Where do I start with this album? It is probably the most haphazard and chaotically beautiful thing I have heard this year. If indie had a sub-genre similar to progressive metal then Foxygen would rule that sub-genre with an iron fist, or about as violent a grip that a dreamy mash-up of horror punk and ’90s stoner rock could produce. Most bands tend to stick to one particular sound for an album, while Foxygen go through sounds faster than a teenager goes through ideologies. One moment you’re enjoying the sounds of smooth jazz laced with the upbeat musings of blues rock on “Coulda Been My Love” before you’re thrown into the chaotic distortion of the opening riffs of “Cosmic Vibrations”. The song itself descends into a modern take on smoky jazz-house blues – complete with honky-tonk pianos and line-dancing towards the end of the song. Honky-tonky pianos are a favoured feature on …And Star Power. Progress further into the album and you’re greeted with distorted fuzzy guitars on “Can’t Contextualize My Mind” as you’re greeted with a modern take on early Led Zeppelin.

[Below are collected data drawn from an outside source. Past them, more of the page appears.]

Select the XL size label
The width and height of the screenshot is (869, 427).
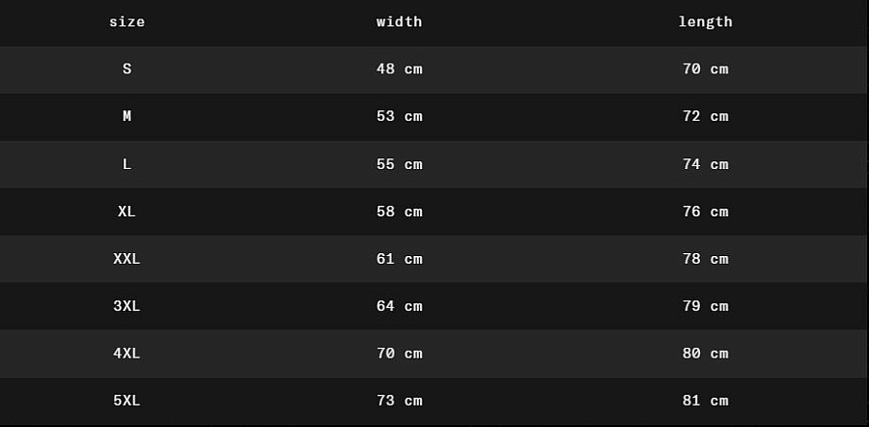(x=126, y=212)
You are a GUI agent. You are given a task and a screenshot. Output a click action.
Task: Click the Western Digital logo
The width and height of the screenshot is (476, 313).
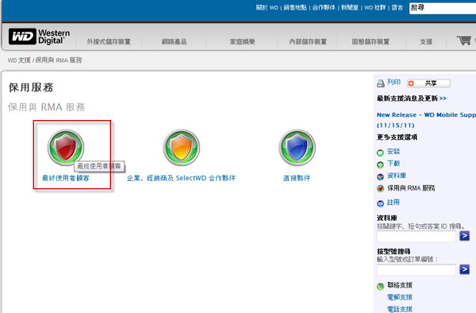(x=39, y=37)
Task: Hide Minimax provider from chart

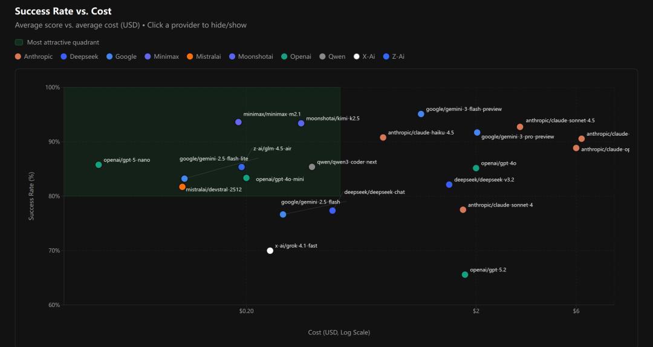Action: click(161, 56)
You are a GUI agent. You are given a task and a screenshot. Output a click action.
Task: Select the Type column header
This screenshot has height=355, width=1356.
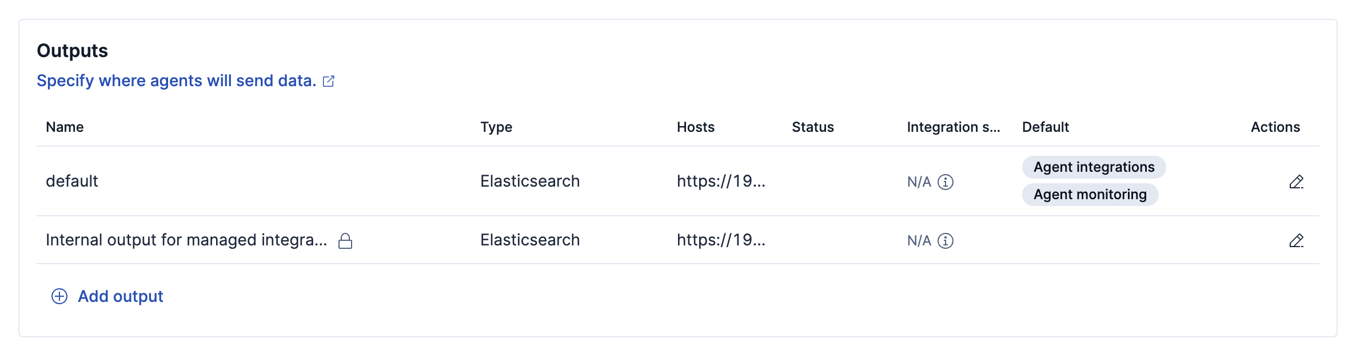click(x=496, y=127)
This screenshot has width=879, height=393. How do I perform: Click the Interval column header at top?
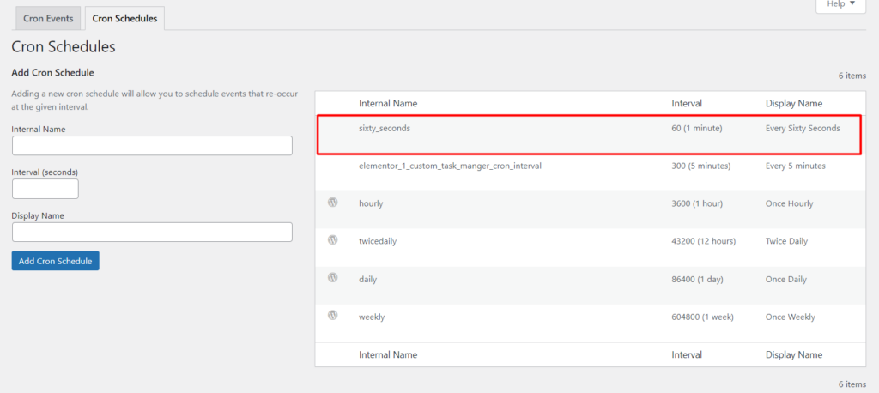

There is a nine in ten chance that the majority of people who aren’t tone deaf and maintain a vague semblance of sanity would have put down the album upon hearing the first song – which is really just a screeching burst of distorted guitar riffs and a hazy curtain of synth – but there was something about Foxygen that made me continue further into the album. It was a psychedelic journey as I delved into Foxygen’s haphazard combination of jazz-house blues, late 1920s big band jazz, ’90s stoner rock, horror punk, and a special kind of psychedelic dreaminess. The album manages to transcend three different generations and bring them to the current generation of music lovers – although there is a good chance that only pretentious hipsters will talk about this band and look down upon anybody who doesn’t know the band. There is a strange sense of inherent nostalgia to Foxygen’s music. I’m seventeen, I really shouldn’t feel so attached and close to a band that sounds like they stumbled out of Marty McFly’s DeLorean .
This album truly proves the statement that music can stand the test of time. Well, that or hipsters have decided to actually start making music that could possibly anger people. …And Star Power isn’t just an album – it is an hour and half musical journey into another time period where there is a good chance that you may be abducted by aliens.